Figure 2.

Mitotic errors can generate DNA damage. (A) Lagging chromosomes in anaphase can acquire DNA damage directly by being trapped in the spindle midzone during cytokinesis. In addition, lagging chromosomes that are partitioned into micronuclei can acquire DNA damage in interphase of the subsequent cell cycle. Extensive damage leads to chromosome shattering, a phenomenon known as chromothripsis, which results in the production of highly localized chromosome rearrangements and/or the production of double-minute chromosomes. (B) Extensive shortening of telomeres (telomere crisis) can result in the end-to-end fusion of two telomeres and the generation of a dicentric chromosome.
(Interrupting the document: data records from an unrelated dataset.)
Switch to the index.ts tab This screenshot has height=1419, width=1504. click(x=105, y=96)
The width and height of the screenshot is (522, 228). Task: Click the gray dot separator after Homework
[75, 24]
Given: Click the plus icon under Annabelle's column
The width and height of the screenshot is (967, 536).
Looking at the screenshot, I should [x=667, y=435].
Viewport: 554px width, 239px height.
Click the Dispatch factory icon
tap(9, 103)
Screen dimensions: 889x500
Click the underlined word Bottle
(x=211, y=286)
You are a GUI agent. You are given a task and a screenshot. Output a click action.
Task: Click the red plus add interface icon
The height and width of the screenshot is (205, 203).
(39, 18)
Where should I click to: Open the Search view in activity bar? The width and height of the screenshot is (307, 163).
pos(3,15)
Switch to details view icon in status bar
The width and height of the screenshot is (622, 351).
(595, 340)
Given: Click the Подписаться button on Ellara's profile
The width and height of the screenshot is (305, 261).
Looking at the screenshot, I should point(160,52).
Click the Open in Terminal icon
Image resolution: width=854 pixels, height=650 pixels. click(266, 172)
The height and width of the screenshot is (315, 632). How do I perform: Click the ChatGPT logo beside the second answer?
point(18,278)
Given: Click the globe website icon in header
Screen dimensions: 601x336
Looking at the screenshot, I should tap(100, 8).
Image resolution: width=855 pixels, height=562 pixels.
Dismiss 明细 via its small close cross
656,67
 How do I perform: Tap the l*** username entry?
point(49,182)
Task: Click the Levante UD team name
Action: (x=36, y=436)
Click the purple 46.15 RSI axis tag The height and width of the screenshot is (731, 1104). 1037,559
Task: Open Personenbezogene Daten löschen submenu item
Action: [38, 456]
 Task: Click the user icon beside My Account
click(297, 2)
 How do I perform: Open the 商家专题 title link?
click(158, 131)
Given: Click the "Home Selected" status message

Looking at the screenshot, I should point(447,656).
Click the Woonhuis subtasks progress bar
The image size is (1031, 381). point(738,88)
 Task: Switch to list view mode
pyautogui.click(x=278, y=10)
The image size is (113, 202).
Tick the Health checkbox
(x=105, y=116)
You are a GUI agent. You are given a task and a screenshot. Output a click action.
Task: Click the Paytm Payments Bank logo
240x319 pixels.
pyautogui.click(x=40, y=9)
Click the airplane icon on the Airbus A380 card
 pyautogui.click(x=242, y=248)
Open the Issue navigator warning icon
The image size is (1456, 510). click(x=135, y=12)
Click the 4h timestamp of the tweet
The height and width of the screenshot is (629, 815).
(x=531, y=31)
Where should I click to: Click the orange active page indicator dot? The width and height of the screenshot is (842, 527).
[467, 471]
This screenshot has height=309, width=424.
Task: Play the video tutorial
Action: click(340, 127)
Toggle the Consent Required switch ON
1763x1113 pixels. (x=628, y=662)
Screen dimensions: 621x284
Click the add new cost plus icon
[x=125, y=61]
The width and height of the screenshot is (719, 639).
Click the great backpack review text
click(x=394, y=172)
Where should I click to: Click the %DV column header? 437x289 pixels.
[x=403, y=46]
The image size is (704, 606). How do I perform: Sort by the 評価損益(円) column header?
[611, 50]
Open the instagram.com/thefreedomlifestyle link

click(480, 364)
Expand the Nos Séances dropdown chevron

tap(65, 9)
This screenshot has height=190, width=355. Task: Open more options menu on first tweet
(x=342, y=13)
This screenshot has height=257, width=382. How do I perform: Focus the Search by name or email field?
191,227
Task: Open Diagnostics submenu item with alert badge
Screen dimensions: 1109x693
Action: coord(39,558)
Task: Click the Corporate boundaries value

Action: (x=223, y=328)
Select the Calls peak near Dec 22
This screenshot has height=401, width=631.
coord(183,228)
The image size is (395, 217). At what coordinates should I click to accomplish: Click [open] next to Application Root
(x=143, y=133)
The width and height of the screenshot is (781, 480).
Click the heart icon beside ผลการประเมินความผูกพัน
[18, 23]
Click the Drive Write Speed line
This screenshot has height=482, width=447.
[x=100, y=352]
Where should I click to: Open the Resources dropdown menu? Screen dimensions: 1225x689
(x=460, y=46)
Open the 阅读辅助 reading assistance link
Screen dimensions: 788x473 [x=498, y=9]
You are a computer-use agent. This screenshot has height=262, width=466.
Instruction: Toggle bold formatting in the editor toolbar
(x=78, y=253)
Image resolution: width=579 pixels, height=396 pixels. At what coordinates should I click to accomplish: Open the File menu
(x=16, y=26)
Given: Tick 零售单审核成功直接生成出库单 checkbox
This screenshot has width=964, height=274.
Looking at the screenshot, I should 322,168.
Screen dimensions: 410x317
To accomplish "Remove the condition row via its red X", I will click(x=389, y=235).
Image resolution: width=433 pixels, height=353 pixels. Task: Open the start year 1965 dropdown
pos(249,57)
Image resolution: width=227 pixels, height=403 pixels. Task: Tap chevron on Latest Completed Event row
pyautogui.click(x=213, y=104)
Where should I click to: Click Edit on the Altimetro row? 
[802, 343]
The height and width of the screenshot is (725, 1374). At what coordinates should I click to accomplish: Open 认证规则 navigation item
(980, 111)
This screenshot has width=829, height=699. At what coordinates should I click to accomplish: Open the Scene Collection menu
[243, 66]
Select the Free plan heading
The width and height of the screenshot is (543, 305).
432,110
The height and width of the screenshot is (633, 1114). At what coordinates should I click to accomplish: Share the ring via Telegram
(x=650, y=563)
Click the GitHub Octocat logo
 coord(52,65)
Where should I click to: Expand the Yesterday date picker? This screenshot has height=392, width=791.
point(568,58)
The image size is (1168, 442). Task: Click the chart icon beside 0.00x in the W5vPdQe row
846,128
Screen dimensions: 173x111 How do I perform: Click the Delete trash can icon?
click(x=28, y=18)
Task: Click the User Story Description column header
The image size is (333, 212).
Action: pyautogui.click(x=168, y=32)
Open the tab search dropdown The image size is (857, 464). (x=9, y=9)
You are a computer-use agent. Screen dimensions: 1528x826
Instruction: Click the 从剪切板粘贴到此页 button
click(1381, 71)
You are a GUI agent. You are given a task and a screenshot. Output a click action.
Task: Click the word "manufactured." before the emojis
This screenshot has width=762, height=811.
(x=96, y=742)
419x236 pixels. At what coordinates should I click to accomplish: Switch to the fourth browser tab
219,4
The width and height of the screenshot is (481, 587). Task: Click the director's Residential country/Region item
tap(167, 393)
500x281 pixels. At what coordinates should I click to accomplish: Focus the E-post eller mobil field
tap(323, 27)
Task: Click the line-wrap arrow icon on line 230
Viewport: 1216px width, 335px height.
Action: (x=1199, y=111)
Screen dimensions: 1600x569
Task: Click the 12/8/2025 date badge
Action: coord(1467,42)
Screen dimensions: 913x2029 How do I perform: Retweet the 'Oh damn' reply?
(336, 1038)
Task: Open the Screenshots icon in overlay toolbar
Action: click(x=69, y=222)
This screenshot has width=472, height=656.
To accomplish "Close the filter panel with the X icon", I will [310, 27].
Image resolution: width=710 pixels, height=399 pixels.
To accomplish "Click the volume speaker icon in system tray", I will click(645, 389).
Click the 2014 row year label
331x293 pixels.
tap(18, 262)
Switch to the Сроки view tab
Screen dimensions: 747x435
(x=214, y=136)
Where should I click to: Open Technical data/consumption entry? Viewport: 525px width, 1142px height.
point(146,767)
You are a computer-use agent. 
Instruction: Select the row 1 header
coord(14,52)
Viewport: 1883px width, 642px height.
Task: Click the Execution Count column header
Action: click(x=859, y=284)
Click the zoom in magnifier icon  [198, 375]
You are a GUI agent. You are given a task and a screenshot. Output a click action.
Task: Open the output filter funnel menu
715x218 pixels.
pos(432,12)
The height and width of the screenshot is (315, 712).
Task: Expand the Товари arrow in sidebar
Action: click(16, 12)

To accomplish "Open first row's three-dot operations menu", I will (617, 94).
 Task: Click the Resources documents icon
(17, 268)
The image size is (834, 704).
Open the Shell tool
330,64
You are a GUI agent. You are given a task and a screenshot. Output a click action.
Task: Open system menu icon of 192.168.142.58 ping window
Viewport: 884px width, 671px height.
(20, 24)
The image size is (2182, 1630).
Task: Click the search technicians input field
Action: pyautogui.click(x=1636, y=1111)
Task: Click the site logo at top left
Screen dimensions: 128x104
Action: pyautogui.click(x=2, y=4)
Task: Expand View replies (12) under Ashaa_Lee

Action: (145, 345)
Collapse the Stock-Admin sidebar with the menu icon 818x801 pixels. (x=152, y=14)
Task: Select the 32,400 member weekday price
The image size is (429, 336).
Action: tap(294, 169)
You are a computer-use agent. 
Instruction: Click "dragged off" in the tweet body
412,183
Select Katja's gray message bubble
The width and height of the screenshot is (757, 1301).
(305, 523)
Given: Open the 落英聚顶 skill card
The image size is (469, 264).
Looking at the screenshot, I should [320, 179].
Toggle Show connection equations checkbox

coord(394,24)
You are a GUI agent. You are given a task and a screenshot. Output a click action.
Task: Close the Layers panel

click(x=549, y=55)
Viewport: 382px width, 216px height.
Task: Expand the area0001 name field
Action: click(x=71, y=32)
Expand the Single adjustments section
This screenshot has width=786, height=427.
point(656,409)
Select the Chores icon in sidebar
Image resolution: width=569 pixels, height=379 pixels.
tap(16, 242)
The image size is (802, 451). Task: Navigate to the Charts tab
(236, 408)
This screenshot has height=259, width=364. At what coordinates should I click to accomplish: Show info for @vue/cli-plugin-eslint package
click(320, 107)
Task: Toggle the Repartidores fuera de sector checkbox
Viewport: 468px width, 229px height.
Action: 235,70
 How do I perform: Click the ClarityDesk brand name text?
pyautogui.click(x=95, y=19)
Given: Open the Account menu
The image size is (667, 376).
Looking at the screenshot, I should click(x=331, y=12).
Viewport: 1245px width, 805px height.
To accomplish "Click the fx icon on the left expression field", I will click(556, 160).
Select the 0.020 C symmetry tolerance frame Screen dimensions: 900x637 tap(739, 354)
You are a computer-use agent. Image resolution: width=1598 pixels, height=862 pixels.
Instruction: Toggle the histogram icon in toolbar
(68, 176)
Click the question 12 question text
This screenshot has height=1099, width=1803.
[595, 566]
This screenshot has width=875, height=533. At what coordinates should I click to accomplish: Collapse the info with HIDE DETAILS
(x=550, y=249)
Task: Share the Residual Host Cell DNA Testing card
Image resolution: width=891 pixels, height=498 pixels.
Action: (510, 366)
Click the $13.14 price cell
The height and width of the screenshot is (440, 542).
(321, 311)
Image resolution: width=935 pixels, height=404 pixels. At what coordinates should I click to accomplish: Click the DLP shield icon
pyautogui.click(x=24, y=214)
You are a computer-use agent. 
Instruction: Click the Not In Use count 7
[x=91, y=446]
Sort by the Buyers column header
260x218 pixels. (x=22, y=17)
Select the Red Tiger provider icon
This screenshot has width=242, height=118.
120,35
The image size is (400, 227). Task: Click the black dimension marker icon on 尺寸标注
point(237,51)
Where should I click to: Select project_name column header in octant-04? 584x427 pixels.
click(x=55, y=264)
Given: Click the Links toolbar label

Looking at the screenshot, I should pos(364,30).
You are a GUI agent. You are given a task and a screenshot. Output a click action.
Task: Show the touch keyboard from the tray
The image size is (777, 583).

Dicentric chromosomes can attach to opposite sides of the cell and be pulled apart during mitosis, resulting in a chromatin bridge that connects the two daughter nuclei. The nuclear membrane surrounding the bridging DNA ruptures in interphase, and the exposed DNA can be subject to cleavage by a cytoplasmic nuclease to resolve the bridge. The DNA exposed to the cytoplasm may undergo chromothriptic-like chromosome rearrangements and/or hypermutation generated by APOBEC cytidine deaminases. (C) DNA entanglements between sister chromatids can form at underreplicated regions or as a result of persistent DNA catenation. If these linkages are not resolved by topoisomerases and helicases, they can form ultrafine DNA bridges that connect the segregating sister chromatids in anaphase. Ultrafine bridges can lead to cytokinesis failure, resulting in a binucleated cell, or be broken during anaphase, creating DNA damage and micronuclei.